2. Look into large batch processes that have long run times, take up I/O, have long wait times or cause blocking.

A good example is where you have to transfer lots of records from one table to another e.g from a daily table that only receives INSERTS (e.g job / banner hits) into a historical table for reporting.

If you are deleting large numbers of records from a table that is also being used then you don't want to cause blocks that will freeze your site. In conjunction with point 1 you should look into how you handle your DELETE / UPDATE statements so that they are done in small BATCHES using the SQL 2005+ TOP command.

Read this article for an example of updating or deleting in batches to prevent blocking.

To find out problematic queries after the fact you can utilise the SQL 2005+ Data Management Views (DMV's) which hold key information about the system.

Read this article on my top queries for performance tuning to help identify those queries that need tuning.


3. Re-Index and De-Frag tables

Make sure you regularly re-index and de-fragment your tables as over time fragmentation will build up and performance will be affected. I tend to set up a weekly MS Agent job that runs a Defrag / Re-organize or  on tables with fragmentation over a set percentage as well as rebuild index statistics.

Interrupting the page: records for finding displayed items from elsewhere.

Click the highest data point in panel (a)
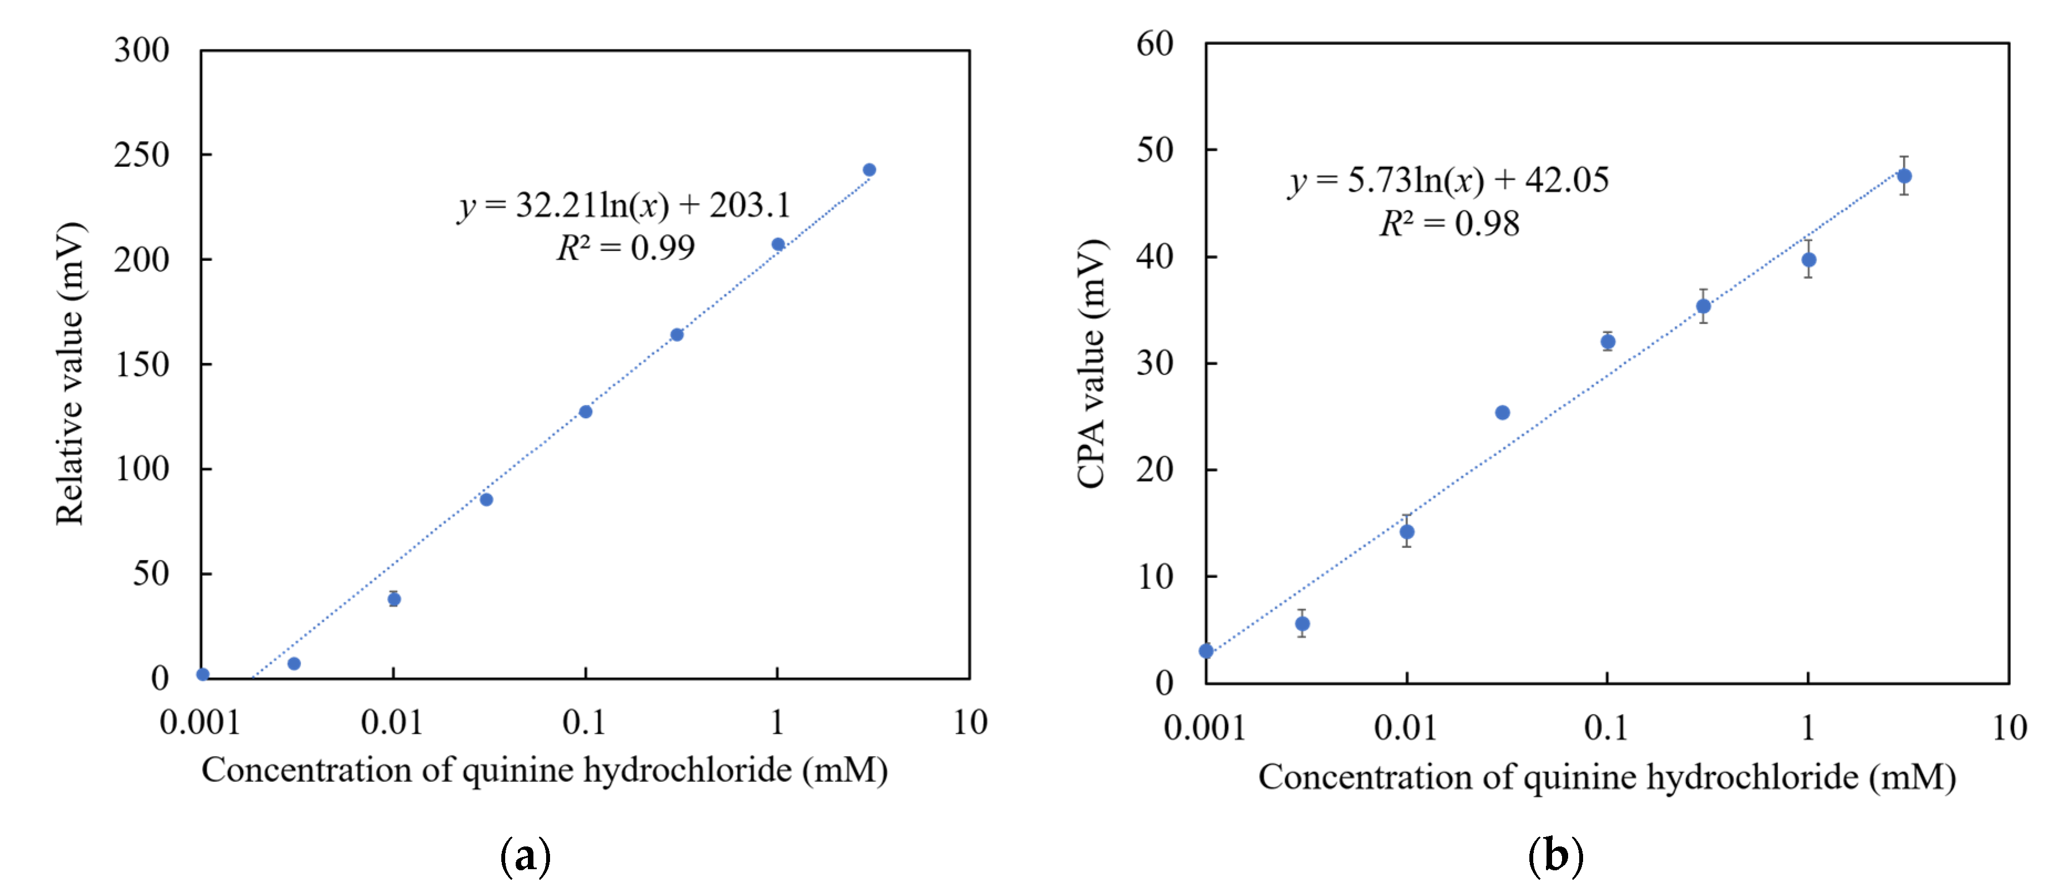point(869,170)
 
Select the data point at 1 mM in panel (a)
point(778,244)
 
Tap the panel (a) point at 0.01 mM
point(393,599)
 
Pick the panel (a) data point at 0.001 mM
point(203,674)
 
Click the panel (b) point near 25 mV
point(1503,413)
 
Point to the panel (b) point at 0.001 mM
point(1206,651)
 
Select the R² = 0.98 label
point(1449,223)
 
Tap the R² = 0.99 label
point(626,248)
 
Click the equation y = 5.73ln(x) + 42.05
point(1448,180)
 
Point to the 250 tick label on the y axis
point(142,155)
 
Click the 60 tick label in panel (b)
point(1155,43)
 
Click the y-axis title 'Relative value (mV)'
point(70,373)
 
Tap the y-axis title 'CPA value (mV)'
point(1091,364)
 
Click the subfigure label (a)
point(526,856)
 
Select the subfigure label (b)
point(1555,856)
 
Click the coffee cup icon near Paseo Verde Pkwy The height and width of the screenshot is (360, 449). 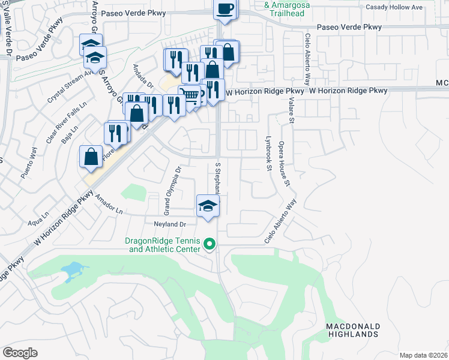coord(226,8)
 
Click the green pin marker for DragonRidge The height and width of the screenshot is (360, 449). coord(209,244)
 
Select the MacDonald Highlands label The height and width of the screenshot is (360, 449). coord(353,329)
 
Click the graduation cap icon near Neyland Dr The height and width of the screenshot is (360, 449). coord(208,206)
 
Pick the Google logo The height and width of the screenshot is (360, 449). coord(20,353)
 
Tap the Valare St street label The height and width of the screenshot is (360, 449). coord(292,112)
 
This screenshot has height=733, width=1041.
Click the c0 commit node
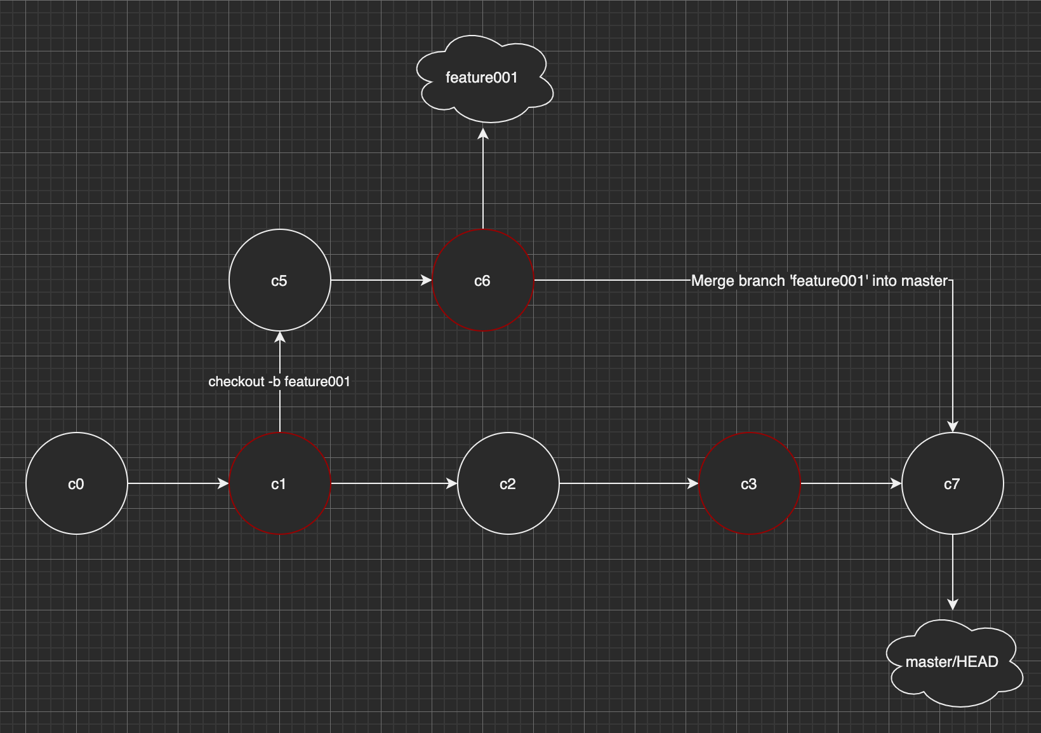76,483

I then also try to schedule a full re-index of all my main tables once a quarter at scheduled down times as during a full rebuild the tables can be taken off line depending on your SQL setup.


4. Identify Slow Queries

Investigate your slowest running queries to make sure they are covered adequately by indexes but also try not to over use indexes. Try to cover as many queries with as few indexes as possible.

Try running this SQL performance report which will identify a dozen or so areas which could be improved on your system including:


  • Causes of the server waits
  • Databases using the most IO
  • Count of missing indexes, by database
  • Most important missing indexes
  • Unused Indexes
  • Most costly indexes (high maintenance)
  • Most used indexes
  • Most fragmented indexes
  • Most costly queries, by average IO
  • Most costly queries, by average CPU
  • Most costly CLR queries, by average CLR time
  • Most executed queries
  • Queries suffering most from blocking
  • Queries with the lowest plan reuse

This is an invaluable tool for any SQL DBA or SQL performance tuning developer.



5. Split tables

If your tables are used for inserting/updating as well as selection then for each index you have on a table that's an extra update required when a record is saved. On some of my big tables that are used heavily for reporting I split the data into daily and historical data. The daily table will allow updates but the historical table will not.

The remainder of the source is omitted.